This post reflects my learnings after attending a sponsored event, hosted by Farm and Food Care Ontario, GreenBelt, More than a Migrant Worker, Ontario Apple Growers, Ontario Berries and the Ontario Produce Marketing Association. All opinions are my own.
When I was a kid, I remember singing the tune ‘Good things grow in Ontario!’ And that lyric still holds true today.
I was recently invited to a farm tour in beautiful Norfolk County, sponsored by Farm Food Care Ontario where we had the chance to learn more about food and agriculture!
First stop: Strawberry Tyme Farms
Meet Dalton Cooper, a 4th generation berry farmer and his dad John. Originally an apple farm since 1939, the family now grows berries using innovative varieties and growing techniques. Traditionally, strawberries harvest in June but a new ‘day-neutral’ strawberry fruits for 5-6 months, extending the typical strawberry season from June / July well into October.
John gave us a little strawberry physiology lesson to understand how this works. ‘June strawberries’ are named as such because they fruit in June. These berries are planted in the Fall when the days are short, and bear fruit in June when the days are long. On the other hand, ‘day-neutral’ strawberries are an annual variety planted in the spring with berries ready to pick about 12 weeks later. The berries continue fruiting regardless of the length of the day, which is why they’re called ‘day-neutral’!

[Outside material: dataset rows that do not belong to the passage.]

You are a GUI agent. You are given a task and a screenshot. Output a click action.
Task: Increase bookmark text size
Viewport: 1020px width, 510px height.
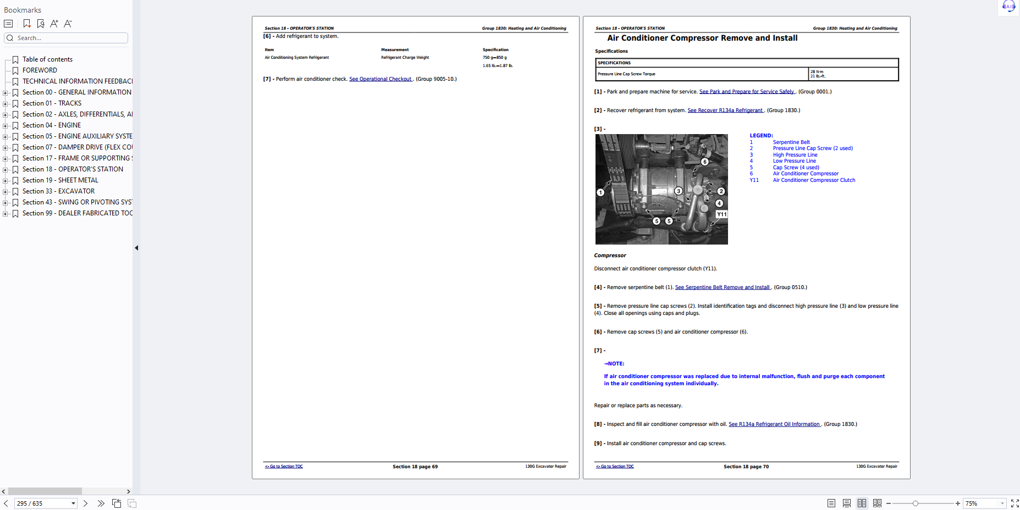(54, 24)
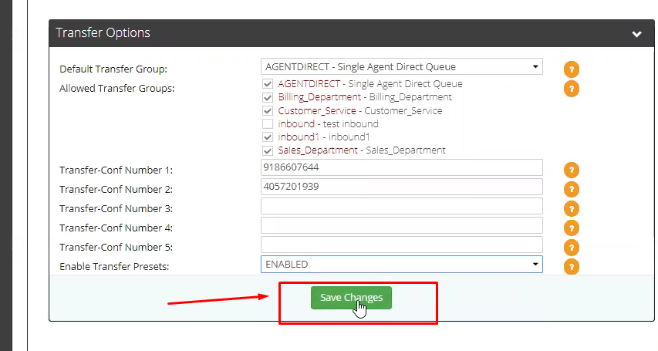Focus the Transfer-Conf Number 3 field
Viewport: 658px width, 351px height.
402,206
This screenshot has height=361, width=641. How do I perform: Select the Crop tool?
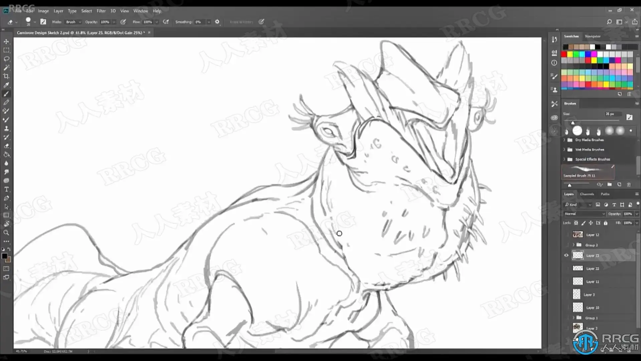(6, 76)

The strawberries are grown on table tops in high tunnels which protect the berries from damaging heavy rains and maintains a moderate temperature. Not to mention, it’s much easier to pick these berries! The Cooper family also grows long cane raspberries, a growing technique where the berries are grown in pots and produce fruit in their second year.

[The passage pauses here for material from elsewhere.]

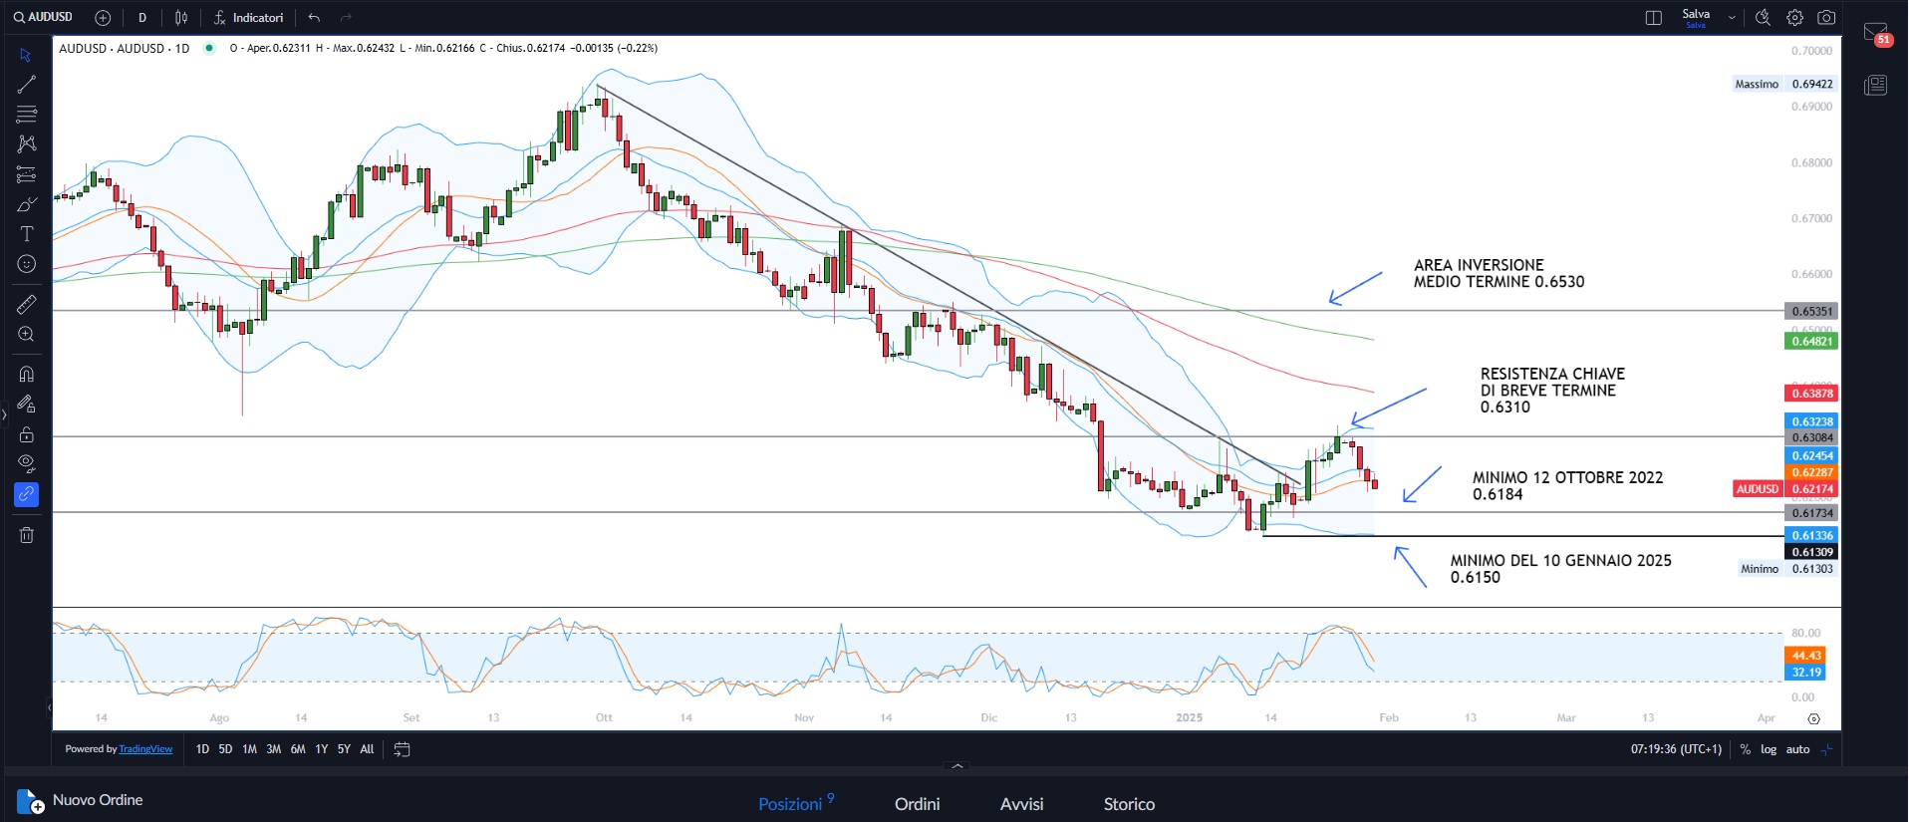This screenshot has height=822, width=1909.
Task: Open the Salva layout dropdown arrow
Action: tap(1732, 18)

Fun facts: There are 675 farms across Ontario which grow strawberries. Ontario growers produce between 6,000-7,000 tonnes of strawberries each year!
Next stop: Suncrest Orchards
Farmers Amanda and Hayden Dooney have owned the Suncrest Orchards since 2019 and work with a wonderful Jamaican family of eight employees including Raymond and George. They’re seasonal agricultural workers who come up to the farm as early as March and stay until the end of October or longer. The farm grows and harvests seven different varieties of apples: Paula Red, Ginger Gold, Sunrise, Golden Delicious, Honey Crisp, Royal Gala and Ambrosia.

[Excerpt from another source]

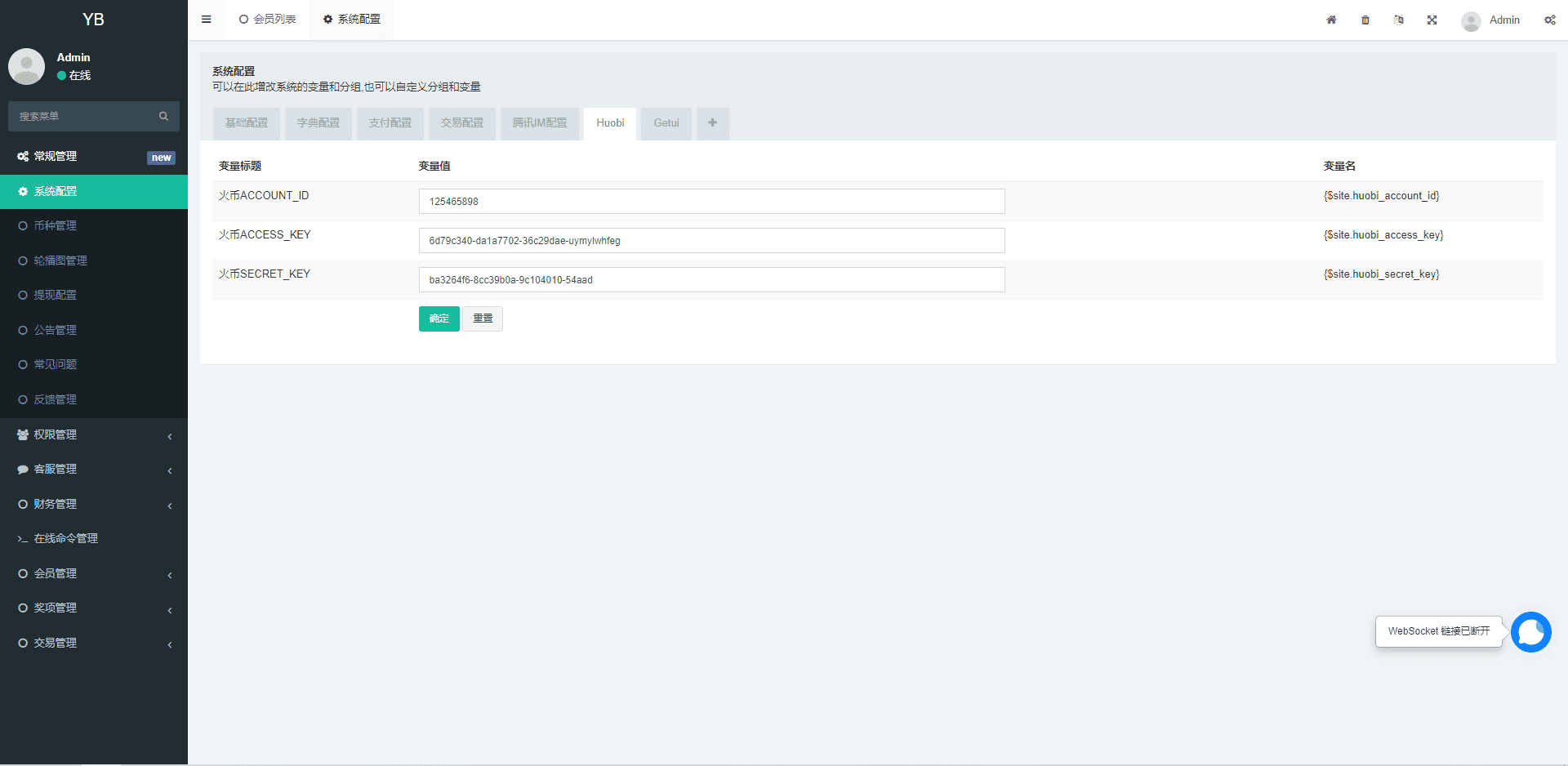Expand the 财务管理 sidebar menu

click(x=94, y=505)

At lunch, we had the wonderful opportunity to chat with some of the workers. Amanda says, “We have huge respect and appreciation for the sacrifice they make to come up and help with our orchard.” Livian, (pictured front left below), for example, has worked seasonally on farms for 25 years and is proud to have supported his four kids through university. Indeed, let’s all give our thanks to the amazing farmers and seasonal agricultural workers who work so hard to grow delicious and nutritious food!